The chickenpox and shingles virus is known scientifically as Herpes zoster (or Varicella zoster), which means it shares many characteristics with all of the members of the herpes family of viruses. The same antiviral drugs are prescribed for shingles, cold sores, genital herpes, and Kaposi’s sarcoma because they are all herpes viruses.

Herpes viruses target the same kinds of tissues (skin and nerve), although in different parts of the body. They also have the same basic appearance and genetic composition and respond to drugs and natural treatments the same way. This just means that a successful remedy against one type of herpes infection has a good chance of being successful against other types.

Natural Antivirals for Shingles Treatment

Scientific literature over the past century reveals thousands of plant natural products that have antiviral activity. This is to be expected, since plants have their own viruses to deal with. Nevertheless, plant viruses and human viruses have much in common, so hundreds of the antivirals that plants make in their own defense also inhibit human viruses.
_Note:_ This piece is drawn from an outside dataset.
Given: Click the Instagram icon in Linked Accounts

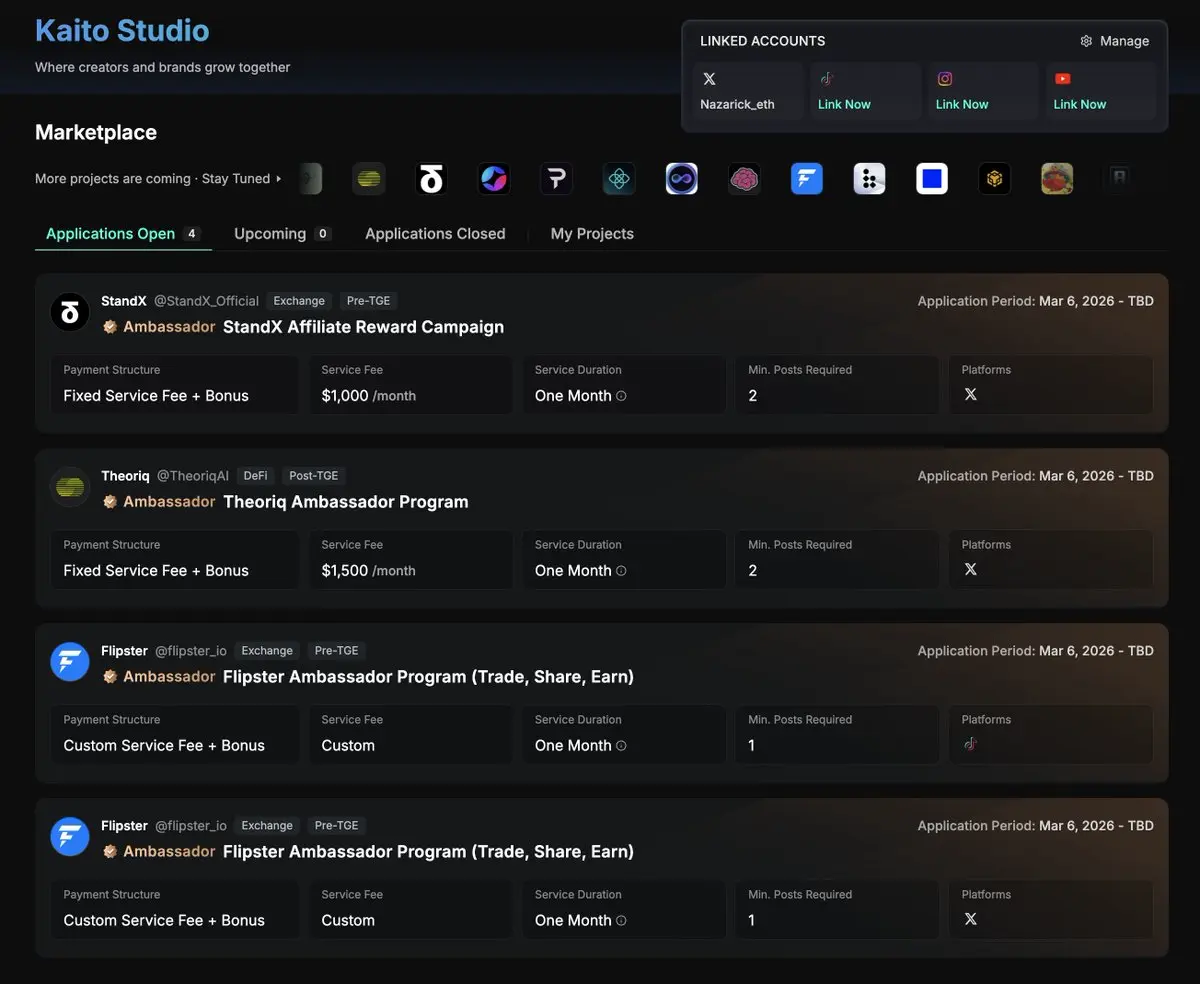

Most of the research-level results are not practical at this time because the majority of antiviral plant compounds are not yet available in herbal formulas. However, a few herbs that show positive clinical results against shingles have been available for several years.

The classic herb against shingles is lemon balm (Melissa officinalis), which produces an oil that has anti-herpes activity for topical use as well as for internal use. It is an ingredient in several formulas, sometimes by itself and often with other oil-producing herbs. Recent research in cell cultures shows that lemon balm can overcome herpes infection in cells that have become resistant to prescription antiviral drugs.

The newest herb, and maybe the best one, against herpes is the creosote bush (Larrea tridentata). It is also available in a lotion for topical application as well as in a capsule for internal use. The active ingredients in the creosote bush have general activity against several types of herpes infections as well as activity against HIV and several other types of viruses. This herb is definitely a rising star in the realm of antivirals from plants.

What About Shingles Pain?

The pain of a rash, which can sometimes last weeks or months after an outbreak has already subsided (i.e., “post-herpetic neuralgia”), responds very well to a paste of red pepper powder or to creams containing its main active ingredient, capsaicin. Capsaicin is well-known for blocking pain signals between nerves just under the skin. The only drawback to applying capsaicin-containing formulas is that it makes the burning sensation worse if the skin has been broken or is still has open blisters.

Medical researchers are finding out a lot about capsaicin vs. shingles pain. More than 70 research articles have appeared on this topic since 2002 in PubMed, the U.S. government’s medical database.